I moved away to NYC for college, and brimming with dangerous combination of immaturity and confidence, in a drunken stupor I emerged from the relationship at 19 a slightly more fucked up human being, hell bent on finding my one and only true love. And a mere month or so post-breakup that is exactly what I found. Embodied in a too-cool-for-school NYC-raised philosophy major he was a perfect balance of smart, hip and kind. His two years seniority on me showed when he was cautious at the beginning of our courtship. But the starry-eyed die-hard romantic in me would hear none of his reservations. When he expressed a desire to have space, I would become hysterical. When I left for the summer and he suggested seeing other people I booked a one-way trip to NYC for the summer and showed up on his doorstep. Literally. Being the nurturing person that his mother raised him to be, he repeatedly took me in. He even suggested we go to therapy. He was willing to make the relationship work, but was concerned about my psychotic romantic impulses. Seething, I would label him a jaded New Yorker too willing to analyze everything. Love was supposed to be pure, unadulterated. Unanalyzed. Wasn’t it?
That’s the thing when you absorb the norms and behaviors that surround yourself as a child.

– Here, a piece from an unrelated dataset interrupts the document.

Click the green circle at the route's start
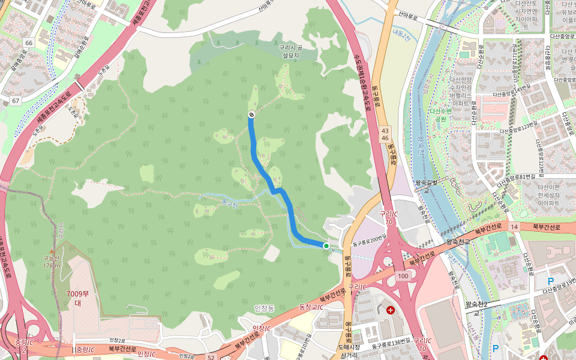pyautogui.click(x=326, y=245)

You unknowingly replicate what you see, and when confronted with people who question those norms, it can seem like a slap in the face, like the crumbling of your very foundations. As a woman who has identified as staunchly feminist since before I can remember it might seem strange that marriage has been embedded into the core foundation of how I see relationships. And even now, after a graduate degree in Gender Studies, relationships with women and a critical outlook on the marriage industrial complex that permeates American society, I still have a visceral relationship to marriage. White dresses. Flowers. Vows. That’s love. Right?
Maybe “unlearning” the pleasure that marriage gives me isn’t the point. Perhaps it is, like many privileges, more about being aware. Aware of my strange attachment, aware of the patterns that I learned from my still-married parents, aware of how these sick impulses are a part of the collective conscious of the wedding-obsessed American people. And maybe that’s the point of all of this marriage equality rhetoric. It’s not that people should not be afforded rights unless they are married, or that marriage is the only way to engage in a loving relationship, but that all people should have the option to opt out. Whether I happen to be in a relationship with a man or a woman, when I am filing for employee benefits or pinning my wedding dress, I should have the option for that union, however fucked up and unrealistic, to be recognized by the state. Because no matter how shitty and normative it might be, that is the love that I learned. And an added bonus is that there some important rights that are afforded when you play by the wedding rules.